After explaining concisely how the person of faith acquires spiritual knowledge through the instructions of the spiritual master, Lord Krishna speaks of the miserable fate of the ignorant who are devoid of faith but in this verse He uses the particle ca twice meaning again and again is given to indicate that by the mercy of the spiritual master even the ignorant if they have faith can be eventually liberated by performing some easy simple practice as determined by the spiritual master. But a person with no faith will not engage themselves in any practice because they do not believe. Still one with no faith may still have a chance to be liberated even without practising if they have some association with self realised beings or if they take the opportunity to render service to them. The doubting is of a more severe nature as doubting of the instructions of the spiritual master, doubting the authority of the Vedic scriptures, doubting the superiority of Vaisnavism, doubting the reality of the deities presence. All these things put one’s mind in a hellish condition and with an unstable mind one does not follow any path fully but runs hither and thither and thus deviates from the natural path of human beings which is only found in the Vedic scriptures. For the doubter of little faith there is no happiness in this world or the next having performed no spiritual activities in this life such as even marriage which is a sacred rite and thus having no offspring from marriage which is also a sacred rite and thus by not accruing any spiritual merit in this life one’s chance for happiness in the next life are bleak and grim as well. The meaning is how is it possible for such persons ever to become liberated if they doubt the very essence that they received their existence from.

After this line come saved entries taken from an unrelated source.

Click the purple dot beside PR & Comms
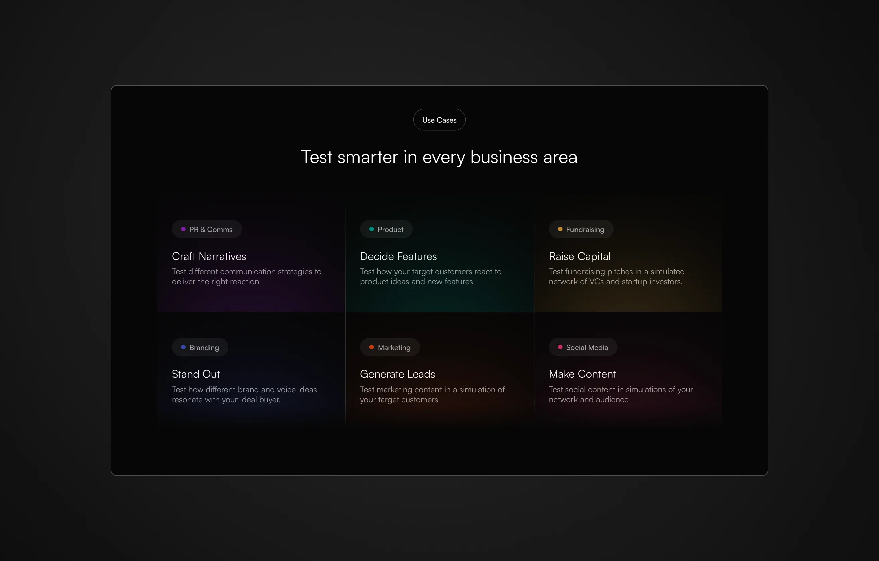 coord(183,229)
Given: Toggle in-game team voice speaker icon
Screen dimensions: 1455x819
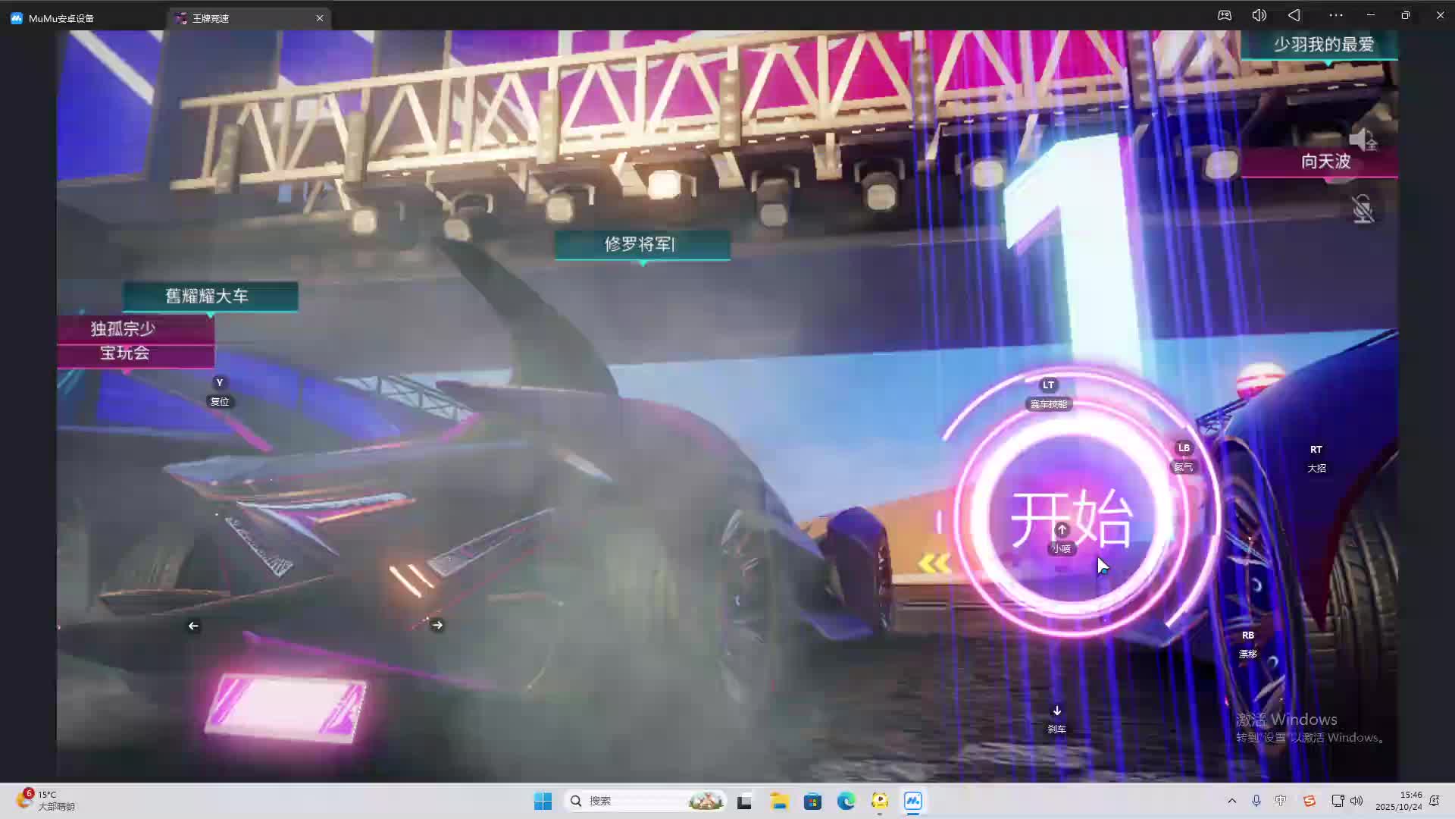Looking at the screenshot, I should click(1363, 140).
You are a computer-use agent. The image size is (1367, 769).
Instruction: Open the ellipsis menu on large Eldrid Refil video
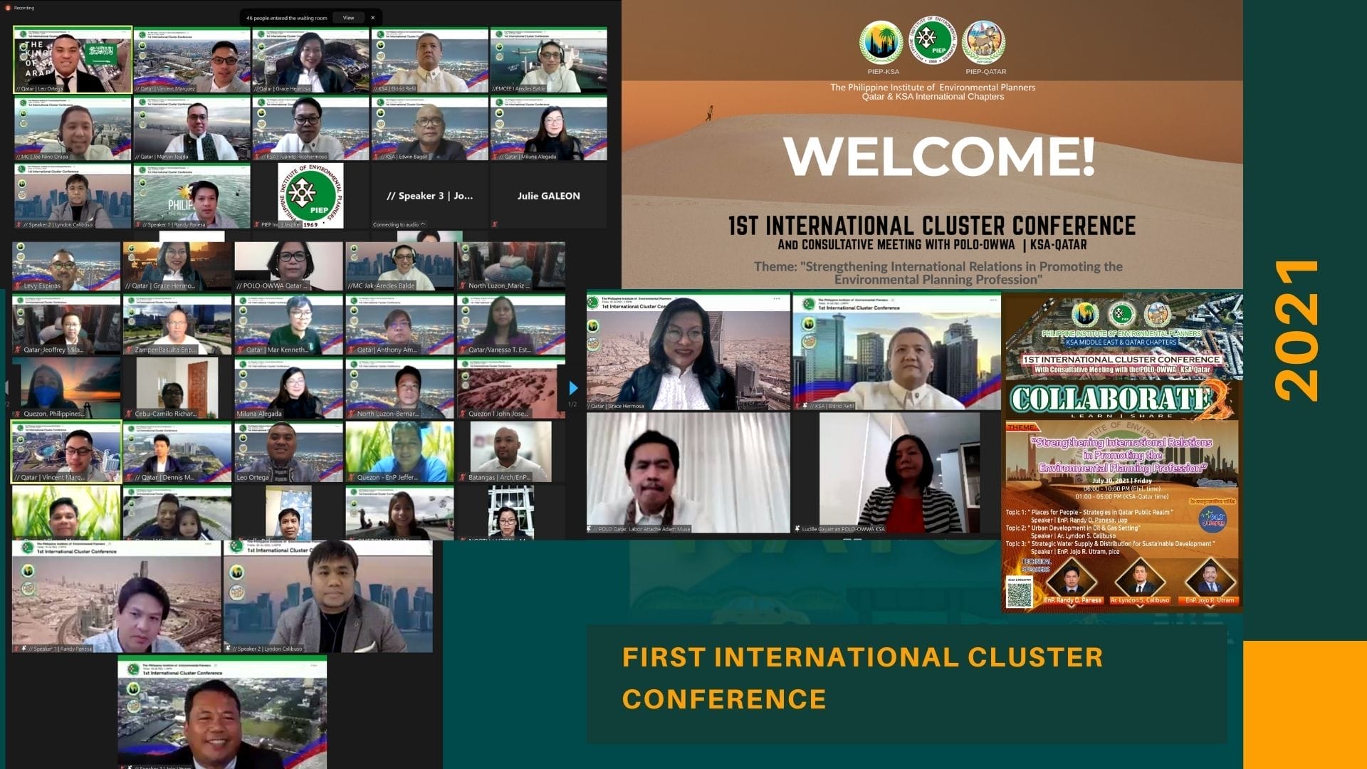pyautogui.click(x=992, y=300)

Commentary by Sri Adi Shankaracharya of Advaita Sampradaya:

4.40 Ajnah, one who is ignorant, who has not known the Self; and asradda-dhanah, who is faithless; [Ast. adds here: guruvakya-sastresu avisvasavan, who has no faith in the instructions of the teacher and the scriptures.-Tr.] and samsaya-atma, who has a doubting mind; vinasyati, perishes. Although the ignorant and the faithless get ruined, yet it is not to the extent that a man with a doubting mind does. As for one with a doubting mind, he is the most vicious of them all. How? Na ayam lokah, neither this world which is familiar; na, nor also; parah, the next world; na sukham, nor happiness; asti, exist; samsaya-atmanah, for one who has a doubting mind. For doubt is possible even with regard to them! Therefore one should not entertain doubt. Why?

Commentary by Sri Abhinavagupta of Kaula Tantra Sampradaya:

4.39-40 Sraddhavan etc. Ajnah etc. Here the idea of the passage is this : The incoming of faith and the performance of activities intending this [knowledge], both spring up soon no doubt, if one, being a believer, entertains no doubt. Therefore, one should remain being favoured by the preceptors and the scriptures, and not entertaining any doubt. For, the doubt is a destroyer of everything [good]. Indeed a person with doubt knows nothing, because he does not have faith. Hence one should remain without doubt. The subject matter that has been elaborated in this entire chapter is now summarised by a pair of the [following] verses :

Sanskrit Shloka Without Transliteration Marks:

ajñas casraddadhanas ca
samsayatma vinasyati
nayam loko ’sti na paro
na sukham samsayatmanah

Sanskrit to English Word for Word Meanings:

ajñaḥ — a fool who has no knowledge in standard scriptures; ca — and; aśraddadhānaḥ — without faith in revealed scriptures; ca — also; saḿśaya — of doubts; ātmā — a person; vinaśyati — falls back; na — never; ayam — in this; lokaḥ — world; asti — there is; na — nor; paraḥ — in the next life; na — not; sukham — happiness; saḿśaya — doubtful; ātmanaḥ — of the person.